--- start PROVIDED RECORDS ---
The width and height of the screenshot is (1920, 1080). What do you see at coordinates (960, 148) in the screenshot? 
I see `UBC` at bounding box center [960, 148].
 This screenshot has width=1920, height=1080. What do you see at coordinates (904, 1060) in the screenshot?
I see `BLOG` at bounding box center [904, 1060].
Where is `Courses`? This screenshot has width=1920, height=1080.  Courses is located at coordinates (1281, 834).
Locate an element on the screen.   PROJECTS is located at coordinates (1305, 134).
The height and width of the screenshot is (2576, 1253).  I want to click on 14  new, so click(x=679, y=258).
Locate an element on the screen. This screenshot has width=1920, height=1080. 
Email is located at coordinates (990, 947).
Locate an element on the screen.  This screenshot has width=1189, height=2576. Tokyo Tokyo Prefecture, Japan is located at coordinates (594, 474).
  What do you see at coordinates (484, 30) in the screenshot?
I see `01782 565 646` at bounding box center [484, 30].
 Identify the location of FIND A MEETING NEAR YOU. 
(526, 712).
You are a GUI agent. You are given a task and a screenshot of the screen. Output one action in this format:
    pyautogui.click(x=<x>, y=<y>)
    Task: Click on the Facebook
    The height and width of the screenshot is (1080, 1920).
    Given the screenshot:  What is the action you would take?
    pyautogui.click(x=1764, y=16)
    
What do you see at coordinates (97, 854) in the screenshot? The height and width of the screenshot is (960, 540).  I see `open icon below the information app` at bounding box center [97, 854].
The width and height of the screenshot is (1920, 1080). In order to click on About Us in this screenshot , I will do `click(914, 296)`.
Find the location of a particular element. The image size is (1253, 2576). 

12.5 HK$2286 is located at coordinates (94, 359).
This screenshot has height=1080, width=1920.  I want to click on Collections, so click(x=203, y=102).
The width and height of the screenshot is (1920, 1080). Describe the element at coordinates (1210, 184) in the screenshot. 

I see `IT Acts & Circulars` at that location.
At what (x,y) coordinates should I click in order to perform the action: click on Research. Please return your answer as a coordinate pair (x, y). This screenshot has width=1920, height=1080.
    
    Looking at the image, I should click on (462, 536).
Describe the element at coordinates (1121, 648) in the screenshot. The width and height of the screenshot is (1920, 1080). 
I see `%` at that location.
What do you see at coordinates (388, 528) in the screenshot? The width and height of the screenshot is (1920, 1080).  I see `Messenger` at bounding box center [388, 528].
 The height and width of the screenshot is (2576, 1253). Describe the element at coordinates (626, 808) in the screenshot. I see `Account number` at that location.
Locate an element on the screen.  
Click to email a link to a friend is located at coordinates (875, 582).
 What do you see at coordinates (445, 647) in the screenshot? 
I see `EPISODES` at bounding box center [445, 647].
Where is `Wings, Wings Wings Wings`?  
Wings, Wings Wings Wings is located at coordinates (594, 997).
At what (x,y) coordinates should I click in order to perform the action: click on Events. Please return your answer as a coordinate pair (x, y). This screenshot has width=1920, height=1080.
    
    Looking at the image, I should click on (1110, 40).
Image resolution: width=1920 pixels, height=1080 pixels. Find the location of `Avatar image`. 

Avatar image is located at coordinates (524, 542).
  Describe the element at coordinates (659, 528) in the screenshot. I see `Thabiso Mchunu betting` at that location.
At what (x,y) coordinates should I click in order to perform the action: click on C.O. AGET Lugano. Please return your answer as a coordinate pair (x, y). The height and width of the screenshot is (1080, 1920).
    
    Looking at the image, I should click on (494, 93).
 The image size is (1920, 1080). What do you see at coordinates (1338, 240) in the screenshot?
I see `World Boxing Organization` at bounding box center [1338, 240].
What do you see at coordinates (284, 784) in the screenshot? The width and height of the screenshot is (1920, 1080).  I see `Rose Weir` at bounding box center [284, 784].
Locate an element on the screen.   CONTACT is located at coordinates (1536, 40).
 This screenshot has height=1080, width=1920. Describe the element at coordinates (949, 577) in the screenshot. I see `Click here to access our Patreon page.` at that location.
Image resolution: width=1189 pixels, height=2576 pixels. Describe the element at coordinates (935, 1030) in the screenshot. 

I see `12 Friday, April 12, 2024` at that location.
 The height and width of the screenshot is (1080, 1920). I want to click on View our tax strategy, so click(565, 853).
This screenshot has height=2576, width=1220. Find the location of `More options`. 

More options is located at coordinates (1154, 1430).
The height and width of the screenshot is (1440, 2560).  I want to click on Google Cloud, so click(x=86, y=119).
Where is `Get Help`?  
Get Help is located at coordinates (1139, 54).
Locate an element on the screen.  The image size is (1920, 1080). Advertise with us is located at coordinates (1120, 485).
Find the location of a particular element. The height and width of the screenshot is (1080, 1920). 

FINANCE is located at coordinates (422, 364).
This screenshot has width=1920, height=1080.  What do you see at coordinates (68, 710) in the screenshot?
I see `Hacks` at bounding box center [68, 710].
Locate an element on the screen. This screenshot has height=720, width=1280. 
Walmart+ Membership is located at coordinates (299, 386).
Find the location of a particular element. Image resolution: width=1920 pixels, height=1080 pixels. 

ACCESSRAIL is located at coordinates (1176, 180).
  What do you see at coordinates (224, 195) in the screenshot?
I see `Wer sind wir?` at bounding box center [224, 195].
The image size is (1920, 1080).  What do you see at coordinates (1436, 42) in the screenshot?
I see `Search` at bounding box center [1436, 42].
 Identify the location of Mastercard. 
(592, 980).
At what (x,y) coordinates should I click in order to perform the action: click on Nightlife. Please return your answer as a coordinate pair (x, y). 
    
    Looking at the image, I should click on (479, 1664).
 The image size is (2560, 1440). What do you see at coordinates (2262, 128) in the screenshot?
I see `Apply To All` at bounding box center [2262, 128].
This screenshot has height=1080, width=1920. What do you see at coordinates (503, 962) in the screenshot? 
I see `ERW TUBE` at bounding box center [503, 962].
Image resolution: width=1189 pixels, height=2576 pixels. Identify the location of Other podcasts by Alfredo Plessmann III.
--- end PROVIDED RECORDS ---
TASK GOAL → Reproduce all of the entries above, word for word.

OUTPUT FOR THIS TASK →
The width and height of the screenshot is (1920, 1080). What do you see at coordinates (960, 148) in the screenshot? 
I see `UBC` at bounding box center [960, 148].
 This screenshot has width=1920, height=1080. What do you see at coordinates (904, 1060) in the screenshot?
I see `BLOG` at bounding box center [904, 1060].
Where is `Courses`? This screenshot has width=1920, height=1080.  Courses is located at coordinates (1281, 834).
Locate an element on the screen.   PROJECTS is located at coordinates (1305, 134).
The height and width of the screenshot is (2576, 1253).  I want to click on 14  new, so click(x=679, y=258).
Locate an element on the screen. This screenshot has width=1920, height=1080. 
Email is located at coordinates (990, 947).
Locate an element on the screen.  This screenshot has width=1189, height=2576. Tokyo Tokyo Prefecture, Japan is located at coordinates (594, 474).
  What do you see at coordinates (484, 30) in the screenshot?
I see `01782 565 646` at bounding box center [484, 30].
 Identify the location of FIND A MEETING NEAR YOU. 
(526, 712).
You are a GUI agent. You are given a task and a screenshot of the screen. Output one action in this format:
    pyautogui.click(x=<x>, y=<y>)
    Task: Click on the Facebook
    The height and width of the screenshot is (1080, 1920).
    Given the screenshot:  What is the action you would take?
    pyautogui.click(x=1764, y=16)
    
What do you see at coordinates (97, 854) in the screenshot? The height and width of the screenshot is (960, 540).  I see `open icon below the information app` at bounding box center [97, 854].
The width and height of the screenshot is (1920, 1080). In order to click on About Us in this screenshot , I will do `click(914, 296)`.
Find the location of a particular element. The image size is (1253, 2576). 

12.5 HK$2286 is located at coordinates (94, 359).
This screenshot has height=1080, width=1920.  I want to click on Collections, so click(x=203, y=102).
The width and height of the screenshot is (1920, 1080). Describe the element at coordinates (1210, 184) in the screenshot. 

I see `IT Acts & Circulars` at that location.
At what (x,y) coordinates should I click in order to perform the action: click on Research. Please return your answer as a coordinate pair (x, y). This screenshot has width=1920, height=1080.
    
    Looking at the image, I should click on (462, 536).
Describe the element at coordinates (1121, 648) in the screenshot. The width and height of the screenshot is (1920, 1080). 
I see `%` at that location.
What do you see at coordinates (388, 528) in the screenshot? The width and height of the screenshot is (1920, 1080).  I see `Messenger` at bounding box center [388, 528].
 The height and width of the screenshot is (2576, 1253). Describe the element at coordinates (626, 808) in the screenshot. I see `Account number` at that location.
Locate an element on the screen.  
Click to email a link to a friend is located at coordinates (875, 582).
 What do you see at coordinates (445, 647) in the screenshot? 
I see `EPISODES` at bounding box center [445, 647].
Where is `Wings, Wings Wings Wings`?  
Wings, Wings Wings Wings is located at coordinates (594, 997).
At what (x,y) coordinates should I click in order to perform the action: click on Events. Please return your answer as a coordinate pair (x, y). This screenshot has width=1920, height=1080.
    
    Looking at the image, I should click on (1110, 40).
Image resolution: width=1920 pixels, height=1080 pixels. Find the location of `Avatar image`. 

Avatar image is located at coordinates (524, 542).
  Describe the element at coordinates (659, 528) in the screenshot. I see `Thabiso Mchunu betting` at that location.
At what (x,y) coordinates should I click in order to perform the action: click on C.O. AGET Lugano. Please return your answer as a coordinate pair (x, y). The height and width of the screenshot is (1080, 1920).
    
    Looking at the image, I should click on (494, 93).
 The image size is (1920, 1080). What do you see at coordinates (1338, 240) in the screenshot?
I see `World Boxing Organization` at bounding box center [1338, 240].
What do you see at coordinates (284, 784) in the screenshot? The width and height of the screenshot is (1920, 1080).  I see `Rose Weir` at bounding box center [284, 784].
Locate an element on the screen.   CONTACT is located at coordinates (1536, 40).
 This screenshot has height=1080, width=1920. Describe the element at coordinates (949, 577) in the screenshot. I see `Click here to access our Patreon page.` at that location.
Image resolution: width=1189 pixels, height=2576 pixels. Describe the element at coordinates (935, 1030) in the screenshot. 

I see `12 Friday, April 12, 2024` at that location.
 The height and width of the screenshot is (1080, 1920). I want to click on View our tax strategy, so click(565, 853).
This screenshot has height=2576, width=1220. Find the location of `More options`. 

More options is located at coordinates (1154, 1430).
The height and width of the screenshot is (1440, 2560).  I want to click on Google Cloud, so click(x=86, y=119).
Where is `Get Help`?  
Get Help is located at coordinates (1139, 54).
Locate an element on the screen.  The image size is (1920, 1080). Advertise with us is located at coordinates (1120, 485).
Find the location of a particular element. The height and width of the screenshot is (1080, 1920). 

FINANCE is located at coordinates (422, 364).
This screenshot has width=1920, height=1080.  What do you see at coordinates (68, 710) in the screenshot?
I see `Hacks` at bounding box center [68, 710].
Locate an element on the screen. This screenshot has height=720, width=1280. 
Walmart+ Membership is located at coordinates (299, 386).
Find the location of a particular element. Image resolution: width=1920 pixels, height=1080 pixels. 

ACCESSRAIL is located at coordinates (1176, 180).
  What do you see at coordinates (224, 195) in the screenshot?
I see `Wer sind wir?` at bounding box center [224, 195].
The image size is (1920, 1080).  What do you see at coordinates (1436, 42) in the screenshot?
I see `Search` at bounding box center [1436, 42].
 Identify the location of Mastercard. 
(592, 980).
At what (x,y) coordinates should I click in order to perform the action: click on Nightlife. Please return your answer as a coordinate pair (x, y). 
    
    Looking at the image, I should click on (479, 1664).
 The image size is (2560, 1440). What do you see at coordinates (2262, 128) in the screenshot?
I see `Apply To All` at bounding box center [2262, 128].
This screenshot has height=1080, width=1920. What do you see at coordinates (503, 962) in the screenshot? 
I see `ERW TUBE` at bounding box center [503, 962].
Image resolution: width=1189 pixels, height=2576 pixels. Identify the location of Other podcasts by Alfredo Plessmann III.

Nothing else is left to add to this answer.